American Hype vs. Pakistani Reality: Debunking the Myth of a US-Led Oil Boom
- Rishi Teja
- Aug 20
- 3 min read
Updated: Aug 21

In recent times, America has made bigger and bigger claims of an impending oil revolution in Pakistan. These claims, along with big pushes to have American companies enter the Pakistani oil industry, have sparked many global headlines. Although the news sounds promising, the reality is far more complex.
The timing of this move seems unmistakably calculated. Not only does the partnership with Islamabad come just a few months after Trump allegedly “solved centuries” of Indo-Pakistani conflict, but it also comes simultaneously with the new 50% tariffs imposed on India. This move possibly shows a shift in Trump's approach towards India, with a newfound hostility taking the center stage.
These tariffs, along with the recalibration of American alliances in the region, seem to be a warning to India and an attempt to make India more compliant with American geopolitical ambitions. Trump even went out of his way to state that “Pakistan might one day sell oil to India”, further adding fuel to the fire.

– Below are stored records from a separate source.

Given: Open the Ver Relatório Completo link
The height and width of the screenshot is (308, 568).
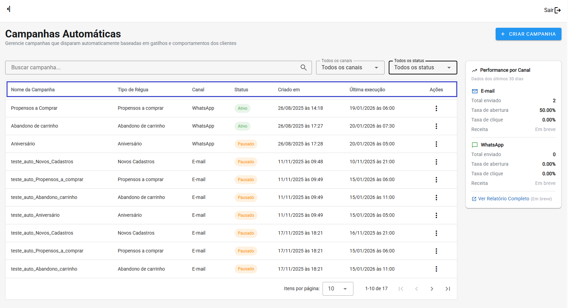Looking at the screenshot, I should point(503,199).
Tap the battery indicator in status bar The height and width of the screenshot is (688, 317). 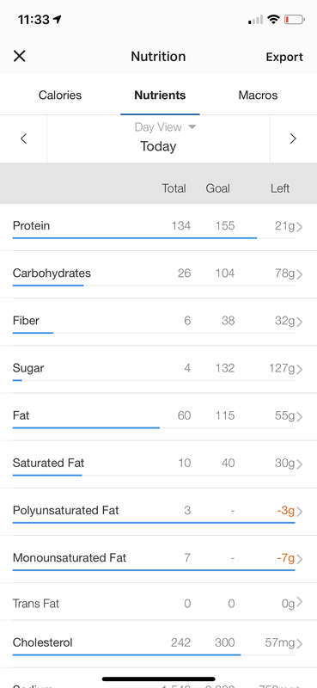pyautogui.click(x=294, y=20)
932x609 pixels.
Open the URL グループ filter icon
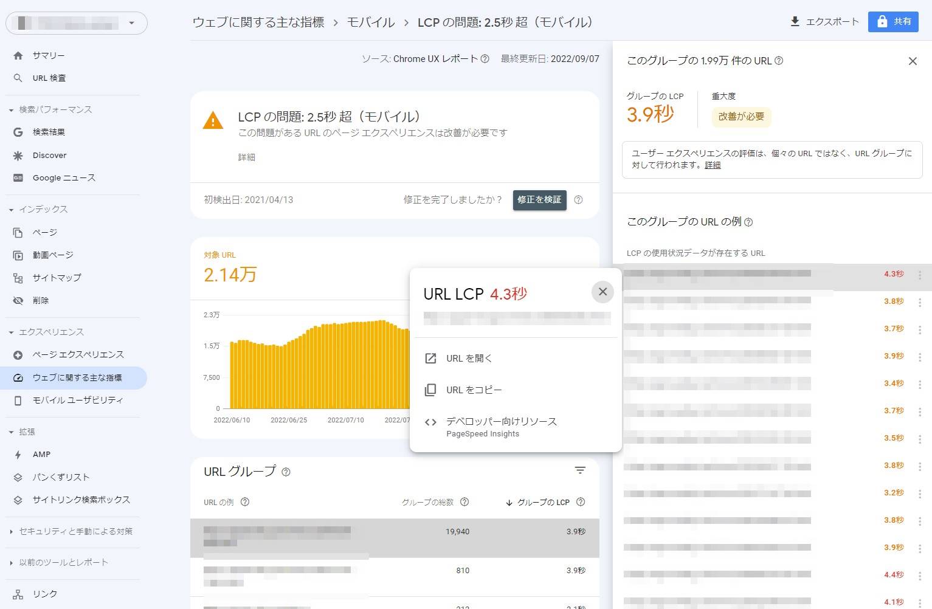(580, 470)
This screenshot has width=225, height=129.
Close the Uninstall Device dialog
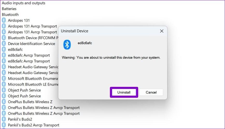(x=161, y=31)
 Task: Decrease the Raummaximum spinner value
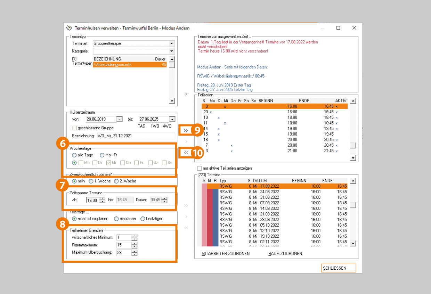click(x=135, y=247)
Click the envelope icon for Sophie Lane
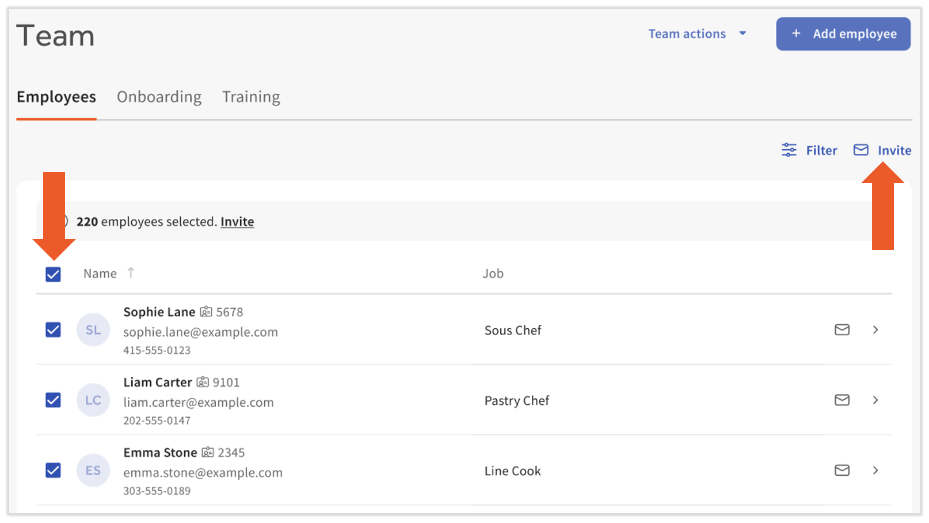The width and height of the screenshot is (929, 523). point(842,329)
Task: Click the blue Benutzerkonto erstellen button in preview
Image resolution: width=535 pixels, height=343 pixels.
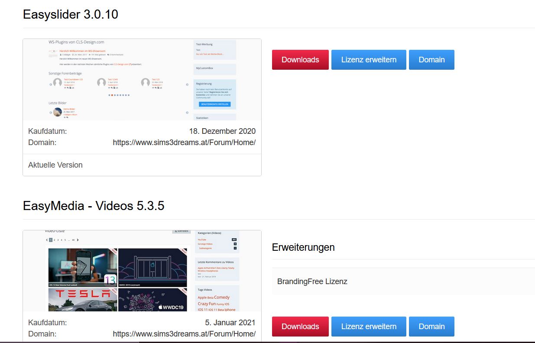Action: [215, 104]
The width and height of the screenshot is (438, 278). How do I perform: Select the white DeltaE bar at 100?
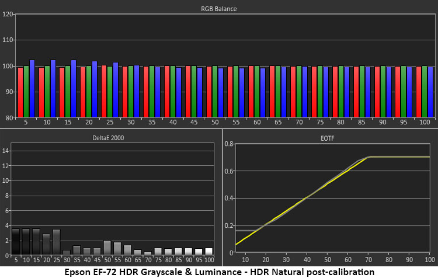point(209,252)
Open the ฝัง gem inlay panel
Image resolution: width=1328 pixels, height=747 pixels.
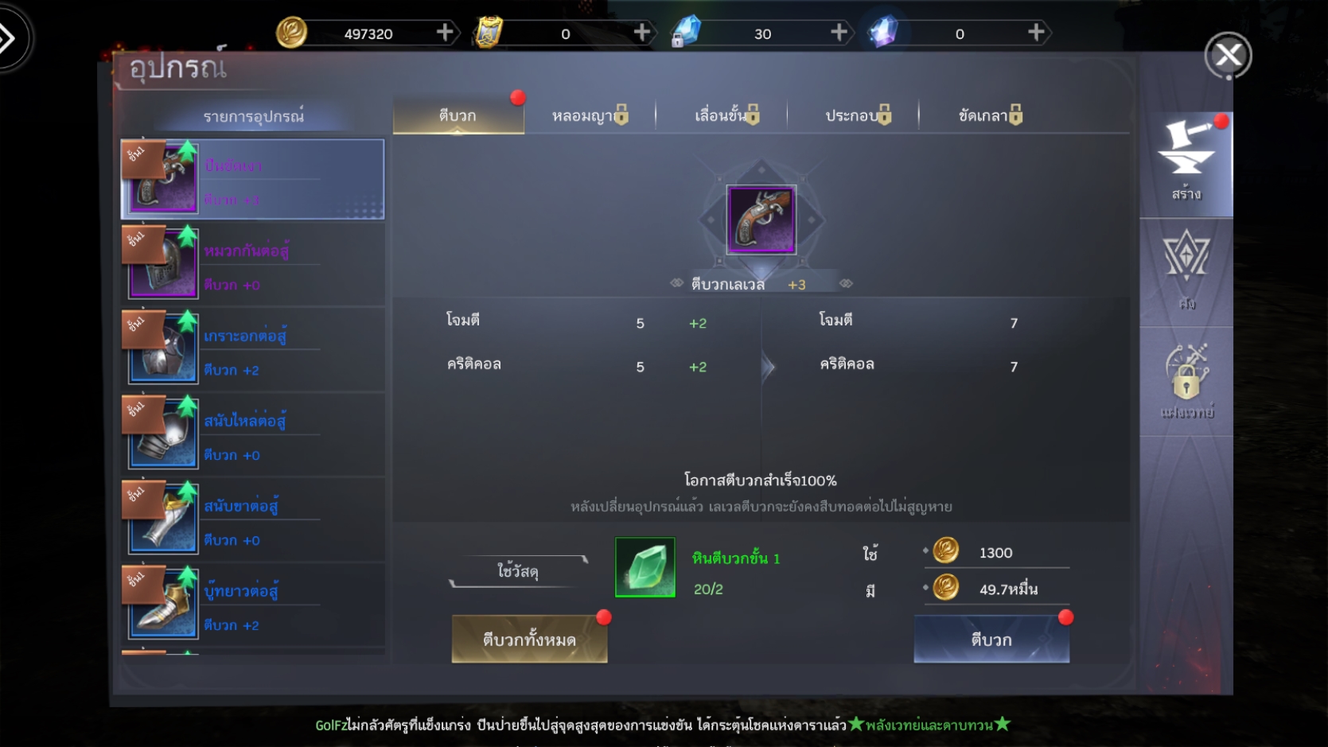[x=1186, y=271]
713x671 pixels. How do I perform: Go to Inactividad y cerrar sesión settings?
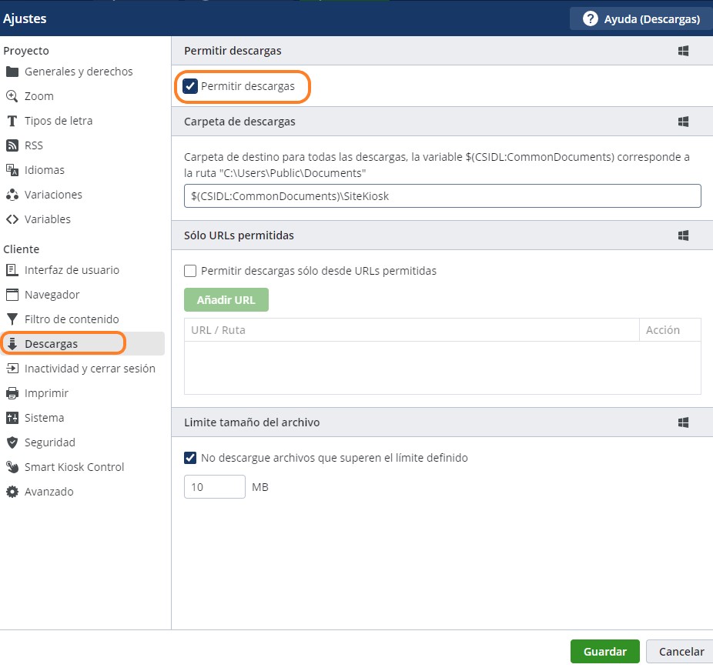[x=89, y=369]
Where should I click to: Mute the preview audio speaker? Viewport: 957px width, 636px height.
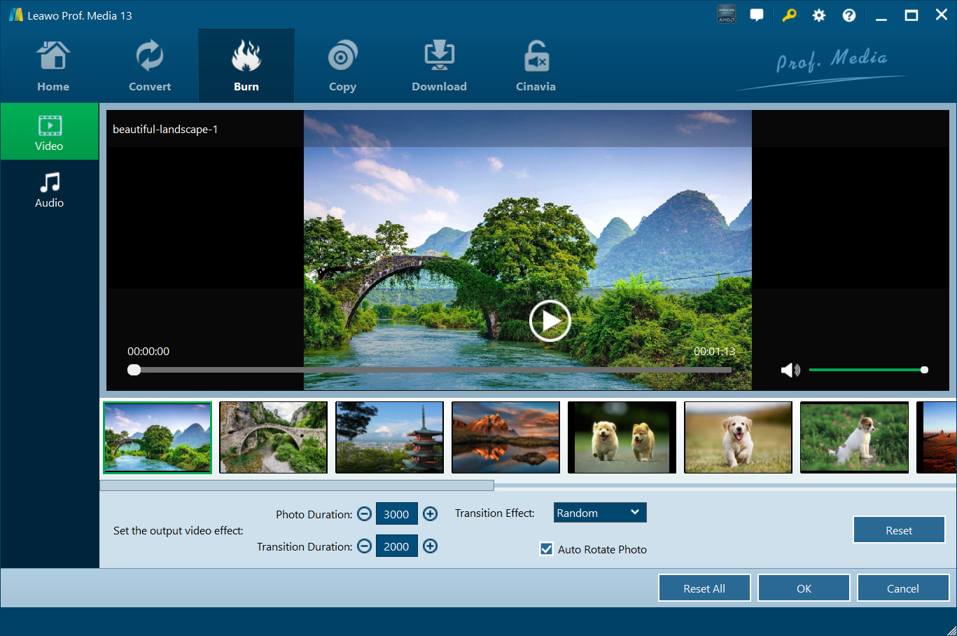point(790,369)
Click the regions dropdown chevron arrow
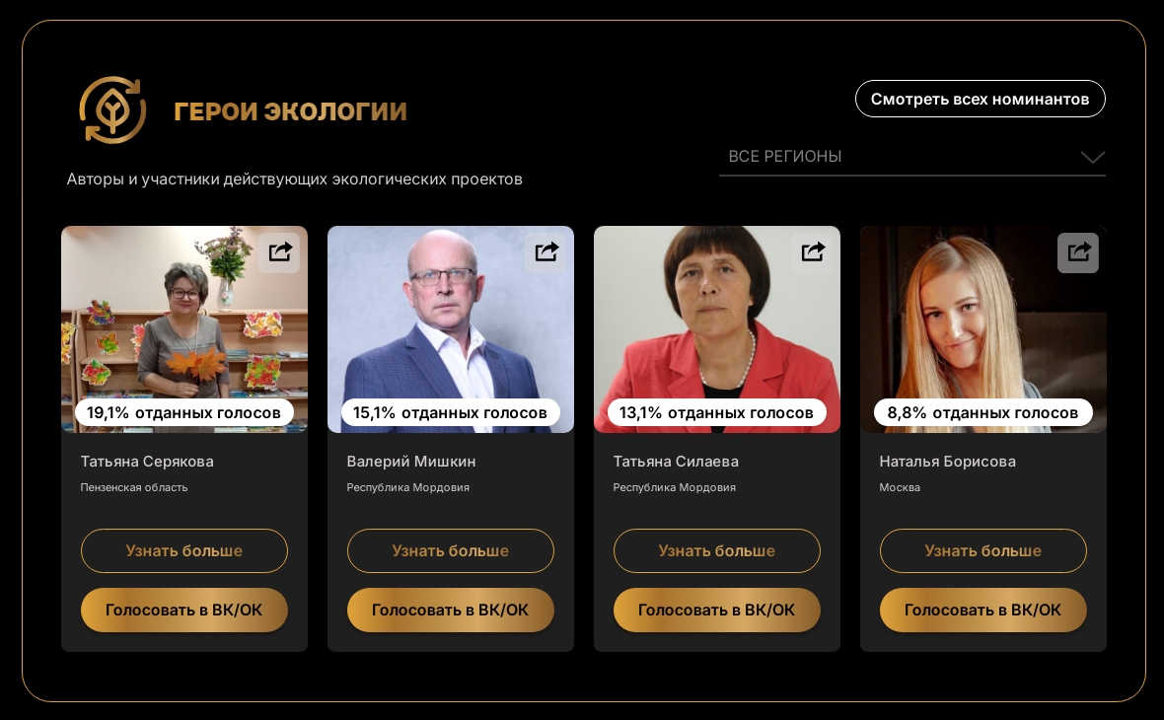The height and width of the screenshot is (720, 1164). (x=1093, y=158)
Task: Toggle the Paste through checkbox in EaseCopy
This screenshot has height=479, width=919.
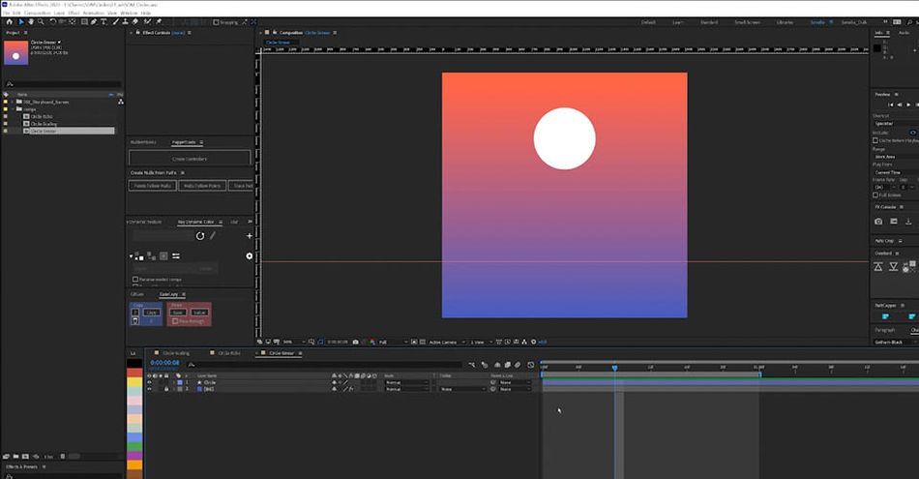Action: pos(175,321)
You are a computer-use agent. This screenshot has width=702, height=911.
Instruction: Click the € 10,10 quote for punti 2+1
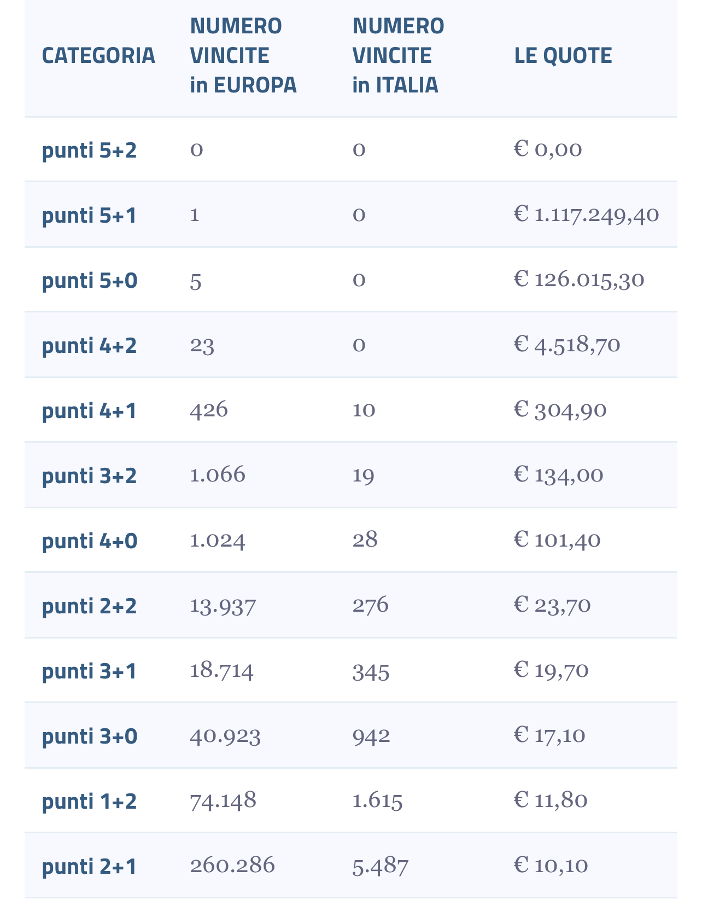click(x=551, y=865)
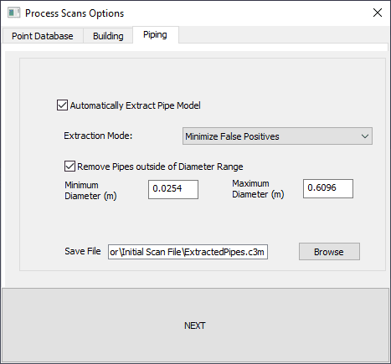Image resolution: width=391 pixels, height=364 pixels.
Task: Click the Minimum Diameter input field
Action: pyautogui.click(x=173, y=189)
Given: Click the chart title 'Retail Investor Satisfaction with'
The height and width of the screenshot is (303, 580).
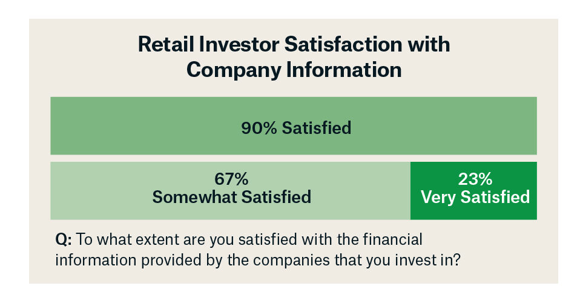Looking at the screenshot, I should 294,44.
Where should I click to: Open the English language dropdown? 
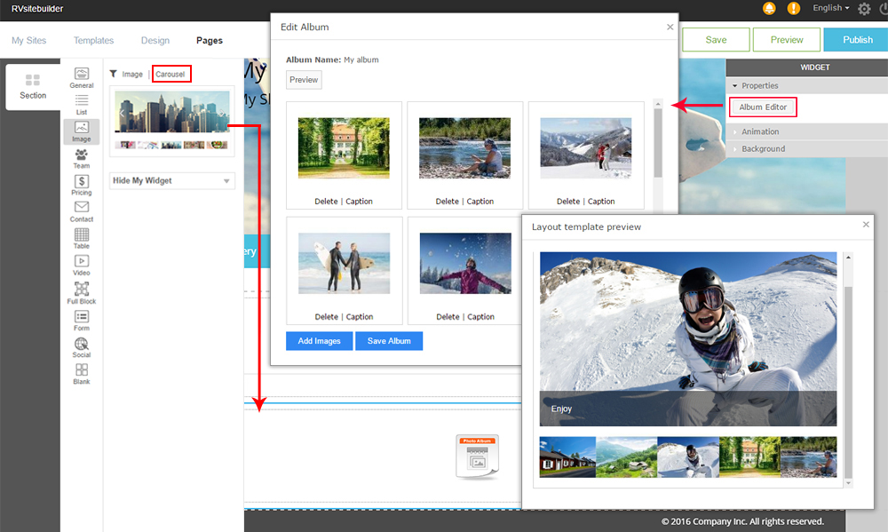[830, 8]
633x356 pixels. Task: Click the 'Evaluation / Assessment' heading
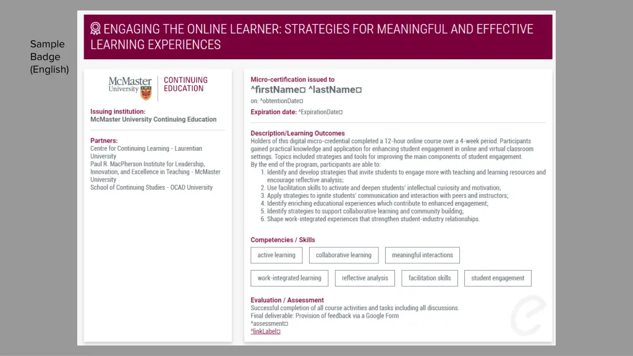click(x=287, y=300)
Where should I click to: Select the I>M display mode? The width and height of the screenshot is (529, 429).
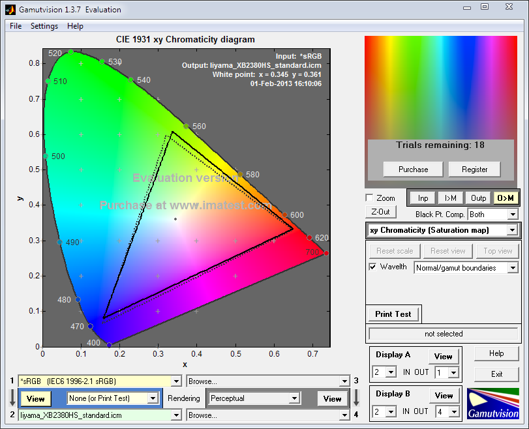[x=450, y=198]
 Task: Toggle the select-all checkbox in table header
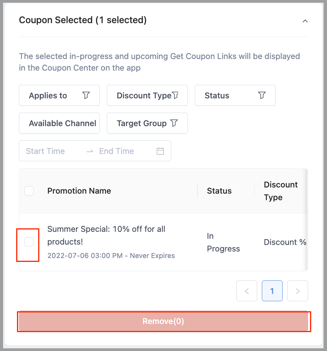[29, 191]
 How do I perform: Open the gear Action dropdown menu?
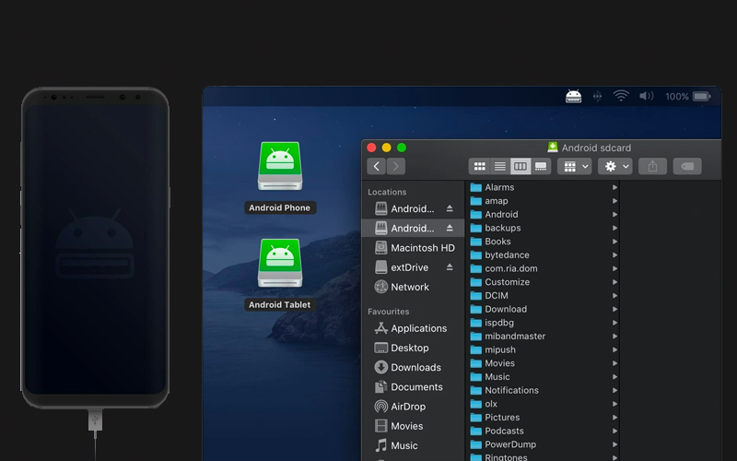point(614,166)
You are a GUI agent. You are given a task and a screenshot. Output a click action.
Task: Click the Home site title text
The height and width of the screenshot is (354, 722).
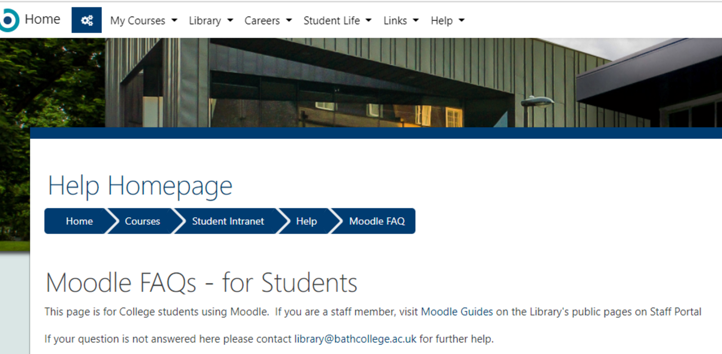(43, 19)
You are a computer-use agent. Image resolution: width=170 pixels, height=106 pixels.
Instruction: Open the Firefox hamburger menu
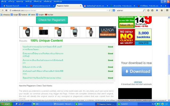[167, 10]
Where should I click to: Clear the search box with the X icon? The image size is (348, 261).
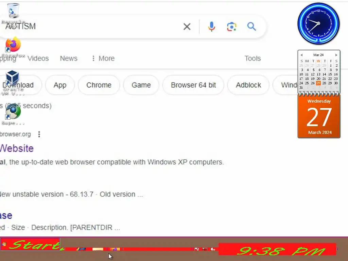click(x=187, y=27)
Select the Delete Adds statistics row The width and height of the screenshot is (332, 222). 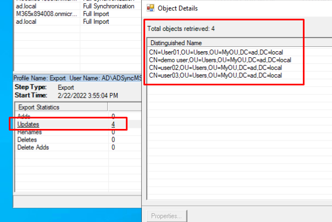click(33, 148)
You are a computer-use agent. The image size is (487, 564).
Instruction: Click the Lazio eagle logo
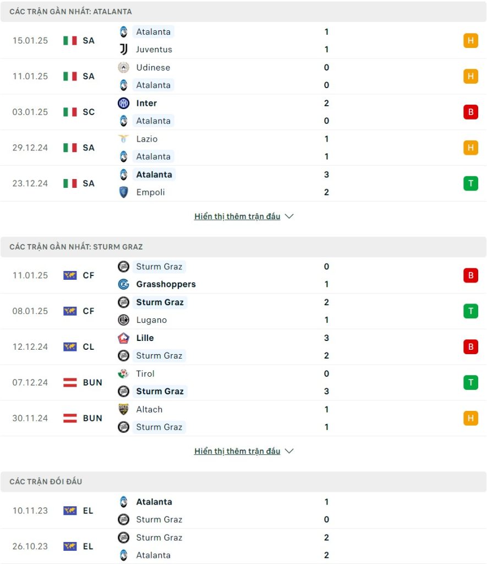click(x=124, y=139)
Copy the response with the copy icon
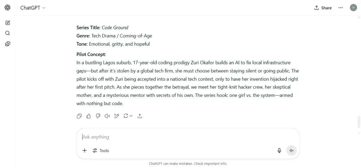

Unfortunately, when we look at the numbers and the facts of the matter, the aforementioned American claim loses its spark. Pakistan's ‘Proven’ conventional crude oil reserves stand between 243 million to 353 million barrels, only enough to cover less than 2 years of its own domestic consumption. These reserves are currently ranked 52nd globally, with Pakistan relying on imports to meet about 85% of its needs.
Coming to predictions for ‘massive’ new reserves, they largely hinge on seismic surveys done in the Indus offshore basin, which have managed to identify a large number of underwater structures with signatures similar to oil and gas. Sounds promising, but history would tell us otherwise. Many high-profile drilling attempts, including the Kekra – 1 well, which was estimated to cost over 100 million, have returned nothing but water.
Even if substantial reserves were verified, Pakistan still faces the challenge of refining capacity. The nation's five main refineries only have a combined capacity of 450,000 barrels a day. Without heavy investment, any additional crude oil extraction would be meaningless, as it cannot be processed into any usable fuels. To remedy this, Pakistan has launched many programs and policies. They aim to increase Pakistan's refining capacity by 15% before 2027. This 15% boost will still not be enough to cover even its own domestic production, as Pakistan's current consumption is listed at around 556,000 barrels per day. So, besides the astronomically high capital required to just build the oil wells, there is also the capital-intensive refinery industry that needs to be built up and modernised, further complicating the process.
On top of all of these issues, there is the factor of China. China, through its CPEC and BR initiative, has sunk over 68 Billion dollars into Pakistan since 2013. Most of these investments have been in the energy sector and logistics. This means that China already has a strong presence in the Pakistani market, and with a new deal discussed in 2024 giving them oil exploration rights, it makes a US entry seemingly tough.
Ultimately, this American venture can be better understood as calculated messaging and a soft power play rather than a concrete economic opportunity. Failed wells, unstable political climate, lack of infrastructure, and decades of Chinese influence come together to make a substantial deal unlikely and possibly unprofitable. Even the best-case scenario would require a decade of investment and cooperation to achieve any tangible results.